How to complete this task :: In the entries below, change every occurrence of "GUI agent" to "screen assistant" and leave everything else unchanged.

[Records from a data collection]
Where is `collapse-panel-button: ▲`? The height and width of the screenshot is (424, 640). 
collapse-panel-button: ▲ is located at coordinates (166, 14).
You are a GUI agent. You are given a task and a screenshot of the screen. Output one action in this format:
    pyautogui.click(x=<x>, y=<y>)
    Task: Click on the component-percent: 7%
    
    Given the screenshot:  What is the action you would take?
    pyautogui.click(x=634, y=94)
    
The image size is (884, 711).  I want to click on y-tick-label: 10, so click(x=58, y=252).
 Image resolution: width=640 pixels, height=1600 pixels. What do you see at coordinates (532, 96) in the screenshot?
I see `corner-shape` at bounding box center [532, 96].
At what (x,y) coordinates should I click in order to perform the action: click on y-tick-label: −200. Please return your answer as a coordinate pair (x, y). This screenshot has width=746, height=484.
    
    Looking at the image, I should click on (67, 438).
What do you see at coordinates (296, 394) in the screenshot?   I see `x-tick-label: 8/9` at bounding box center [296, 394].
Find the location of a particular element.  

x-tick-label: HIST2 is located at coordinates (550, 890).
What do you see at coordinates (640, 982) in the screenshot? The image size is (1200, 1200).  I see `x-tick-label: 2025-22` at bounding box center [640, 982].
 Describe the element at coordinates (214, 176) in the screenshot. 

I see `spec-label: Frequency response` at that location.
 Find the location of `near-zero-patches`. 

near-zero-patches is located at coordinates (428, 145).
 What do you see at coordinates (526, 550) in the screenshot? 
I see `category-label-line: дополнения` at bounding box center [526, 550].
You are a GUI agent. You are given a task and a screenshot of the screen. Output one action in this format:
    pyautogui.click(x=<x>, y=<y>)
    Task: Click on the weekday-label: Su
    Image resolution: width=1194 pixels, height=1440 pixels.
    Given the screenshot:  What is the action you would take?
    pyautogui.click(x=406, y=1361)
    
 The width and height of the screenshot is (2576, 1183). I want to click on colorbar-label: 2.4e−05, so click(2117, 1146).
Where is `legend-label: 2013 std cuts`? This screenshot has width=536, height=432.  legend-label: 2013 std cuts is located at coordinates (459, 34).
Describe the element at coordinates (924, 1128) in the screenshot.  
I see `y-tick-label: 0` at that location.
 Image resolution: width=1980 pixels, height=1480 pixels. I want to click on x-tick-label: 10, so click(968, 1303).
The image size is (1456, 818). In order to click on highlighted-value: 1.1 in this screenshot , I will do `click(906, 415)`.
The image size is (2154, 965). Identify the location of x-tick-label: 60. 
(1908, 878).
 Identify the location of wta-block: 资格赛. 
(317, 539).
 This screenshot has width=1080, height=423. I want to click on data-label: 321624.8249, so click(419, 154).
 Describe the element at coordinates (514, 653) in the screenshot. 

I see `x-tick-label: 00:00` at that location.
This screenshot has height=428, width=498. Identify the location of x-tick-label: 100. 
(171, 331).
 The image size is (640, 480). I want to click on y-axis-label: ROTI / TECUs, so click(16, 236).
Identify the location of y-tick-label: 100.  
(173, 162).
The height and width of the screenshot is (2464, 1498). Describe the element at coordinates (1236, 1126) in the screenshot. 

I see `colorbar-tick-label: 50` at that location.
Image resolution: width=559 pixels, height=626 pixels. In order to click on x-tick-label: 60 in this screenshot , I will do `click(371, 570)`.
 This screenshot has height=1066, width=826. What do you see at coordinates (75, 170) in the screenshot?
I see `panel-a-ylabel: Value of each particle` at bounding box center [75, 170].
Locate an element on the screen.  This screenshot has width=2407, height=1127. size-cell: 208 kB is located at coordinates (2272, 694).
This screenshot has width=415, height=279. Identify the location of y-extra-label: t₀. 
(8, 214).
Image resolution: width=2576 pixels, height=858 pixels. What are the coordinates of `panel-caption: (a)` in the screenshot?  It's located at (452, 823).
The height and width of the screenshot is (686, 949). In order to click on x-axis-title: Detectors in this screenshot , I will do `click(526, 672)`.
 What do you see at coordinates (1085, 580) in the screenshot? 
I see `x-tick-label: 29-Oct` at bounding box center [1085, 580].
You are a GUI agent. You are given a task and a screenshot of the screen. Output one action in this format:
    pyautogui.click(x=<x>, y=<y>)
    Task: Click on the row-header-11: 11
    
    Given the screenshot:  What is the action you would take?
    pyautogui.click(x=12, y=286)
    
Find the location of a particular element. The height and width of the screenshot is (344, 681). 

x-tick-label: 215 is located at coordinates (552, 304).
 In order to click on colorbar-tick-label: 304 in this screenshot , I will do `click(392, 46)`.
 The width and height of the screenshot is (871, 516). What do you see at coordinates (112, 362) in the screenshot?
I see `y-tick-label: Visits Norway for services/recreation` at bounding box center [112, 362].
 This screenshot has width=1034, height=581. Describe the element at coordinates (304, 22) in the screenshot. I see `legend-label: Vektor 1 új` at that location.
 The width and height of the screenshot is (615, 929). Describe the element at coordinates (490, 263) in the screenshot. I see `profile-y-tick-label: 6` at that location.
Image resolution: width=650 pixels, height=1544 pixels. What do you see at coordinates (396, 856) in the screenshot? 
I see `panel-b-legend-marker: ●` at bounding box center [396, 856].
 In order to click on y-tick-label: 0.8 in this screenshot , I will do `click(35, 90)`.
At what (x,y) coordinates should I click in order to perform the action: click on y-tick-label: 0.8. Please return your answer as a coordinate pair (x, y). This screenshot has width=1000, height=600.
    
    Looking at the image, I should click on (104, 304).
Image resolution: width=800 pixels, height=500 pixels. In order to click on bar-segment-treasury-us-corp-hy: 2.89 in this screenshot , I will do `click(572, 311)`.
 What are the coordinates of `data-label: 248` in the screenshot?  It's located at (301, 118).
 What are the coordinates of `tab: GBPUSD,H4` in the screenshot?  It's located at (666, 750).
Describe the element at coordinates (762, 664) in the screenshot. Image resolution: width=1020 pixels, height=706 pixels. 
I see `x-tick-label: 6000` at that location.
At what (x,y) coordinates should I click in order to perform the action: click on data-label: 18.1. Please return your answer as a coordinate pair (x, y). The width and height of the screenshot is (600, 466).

Task solution ::
Where is `collapse-panel-button: ▲`? The height and width of the screenshot is (424, 640). 
collapse-panel-button: ▲ is located at coordinates (166, 14).
You are a screen assistant. You are given a task and a screenshot of the screen. Output one action in this format:
    pyautogui.click(x=<x>, y=<y>)
    Task: Click on the component-percent: 7%
    
    Given the screenshot:  What is the action you would take?
    pyautogui.click(x=634, y=94)
    
The image size is (884, 711).  I want to click on y-tick-label: 10, so click(x=58, y=252).
 Image resolution: width=640 pixels, height=1600 pixels. What do you see at coordinates (532, 96) in the screenshot?
I see `corner-shape` at bounding box center [532, 96].
At what (x,y) coordinates should I click in order to perform the action: click on y-tick-label: −200. Please return your answer as a coordinate pair (x, y). This screenshot has width=746, height=484.
    
    Looking at the image, I should click on (67, 438).
What do you see at coordinates (296, 394) in the screenshot?   I see `x-tick-label: 8/9` at bounding box center [296, 394].
Find the location of a particular element.  

x-tick-label: HIST2 is located at coordinates (550, 890).
What do you see at coordinates (640, 982) in the screenshot? The image size is (1200, 1200).  I see `x-tick-label: 2025-22` at bounding box center [640, 982].
 Describe the element at coordinates (214, 176) in the screenshot. 

I see `spec-label: Frequency response` at that location.
 Find the location of `near-zero-patches`. 

near-zero-patches is located at coordinates (428, 145).
 What do you see at coordinates (526, 550) in the screenshot? 
I see `category-label-line: дополнения` at bounding box center [526, 550].
You are a screen assistant. You are given a task and a screenshot of the screen. Output one action in this format:
    pyautogui.click(x=<x>, y=<y>)
    Task: Click on the weekday-label: Su
    Image resolution: width=1194 pixels, height=1440 pixels.
    Given the screenshot:  What is the action you would take?
    pyautogui.click(x=406, y=1361)
    
 The width and height of the screenshot is (2576, 1183). I want to click on colorbar-label: 2.4e−05, so click(2117, 1146).
Where is `legend-label: 2013 std cuts`? This screenshot has width=536, height=432.  legend-label: 2013 std cuts is located at coordinates (459, 34).
Describe the element at coordinates (924, 1128) in the screenshot.  
I see `y-tick-label: 0` at that location.
 Image resolution: width=1980 pixels, height=1480 pixels. I want to click on x-tick-label: 10, so click(968, 1303).
The image size is (1456, 818). In order to click on highlighted-value: 1.1 in this screenshot , I will do `click(906, 415)`.
The image size is (2154, 965). Identify the location of x-tick-label: 60. 
(1908, 878).
 Identify the location of wta-block: 资格赛. 
(317, 539).
 This screenshot has width=1080, height=423. I want to click on data-label: 321624.8249, so click(419, 154).
 Describe the element at coordinates (514, 653) in the screenshot. 

I see `x-tick-label: 00:00` at that location.
This screenshot has height=428, width=498. Identify the location of x-tick-label: 100. 
(171, 331).
 The image size is (640, 480). I want to click on y-axis-label: ROTI / TECUs, so click(16, 236).
Identify the location of y-tick-label: 100.  
(173, 162).
The height and width of the screenshot is (2464, 1498). Describe the element at coordinates (1236, 1126) in the screenshot. 

I see `colorbar-tick-label: 50` at that location.
Image resolution: width=559 pixels, height=626 pixels. In order to click on x-tick-label: 60 in this screenshot , I will do `click(371, 570)`.
 This screenshot has height=1066, width=826. What do you see at coordinates (75, 170) in the screenshot?
I see `panel-a-ylabel: Value of each particle` at bounding box center [75, 170].
Locate an element on the screen.  This screenshot has width=2407, height=1127. size-cell: 208 kB is located at coordinates (2272, 694).
This screenshot has width=415, height=279. Identify the location of y-extra-label: t₀. 
(8, 214).
Image resolution: width=2576 pixels, height=858 pixels. What are the coordinates of `panel-caption: (a)` in the screenshot?  It's located at (452, 823).
The height and width of the screenshot is (686, 949). In order to click on x-axis-title: Detectors in this screenshot , I will do `click(526, 672)`.
 What do you see at coordinates (1085, 580) in the screenshot? 
I see `x-tick-label: 29-Oct` at bounding box center [1085, 580].
You are a screen assistant. You are given a task and a screenshot of the screen. Output one action in this format:
    pyautogui.click(x=<x>, y=<y>)
    Task: Click on the row-header-11: 11
    
    Given the screenshot:  What is the action you would take?
    pyautogui.click(x=12, y=286)
    
Find the location of a particular element. The height and width of the screenshot is (344, 681). 

x-tick-label: 215 is located at coordinates (552, 304).
 In order to click on colorbar-tick-label: 304 in this screenshot , I will do `click(392, 46)`.
 The width and height of the screenshot is (871, 516). What do you see at coordinates (112, 362) in the screenshot?
I see `y-tick-label: Visits Norway for services/recreation` at bounding box center [112, 362].
 This screenshot has width=1034, height=581. Describe the element at coordinates (304, 22) in the screenshot. I see `legend-label: Vektor 1 új` at that location.
 The width and height of the screenshot is (615, 929). Describe the element at coordinates (490, 263) in the screenshot. I see `profile-y-tick-label: 6` at that location.
Image resolution: width=650 pixels, height=1544 pixels. What do you see at coordinates (396, 856) in the screenshot? 
I see `panel-b-legend-marker: ●` at bounding box center [396, 856].
 In order to click on y-tick-label: 0.8 in this screenshot , I will do `click(35, 90)`.
At what (x,y) coordinates should I click in order to perform the action: click on y-tick-label: 0.8. Please return your answer as a coordinate pair (x, y). This screenshot has width=1000, height=600.
    
    Looking at the image, I should click on (104, 304).
Image resolution: width=800 pixels, height=500 pixels. In order to click on bar-segment-treasury-us-corp-hy: 2.89 in this screenshot , I will do `click(572, 311)`.
 What are the coordinates of `data-label: 248` in the screenshot?  It's located at (301, 118).
 What are the coordinates of `tab: GBPUSD,H4` in the screenshot?  It's located at (666, 750).
Describe the element at coordinates (762, 664) in the screenshot. Image resolution: width=1020 pixels, height=706 pixels. 
I see `x-tick-label: 6000` at that location.
At what (x,y) coordinates should I click in order to perform the action: click on data-label: 18.1. Please return your answer as a coordinate pair (x, y). The width and height of the screenshot is (600, 466).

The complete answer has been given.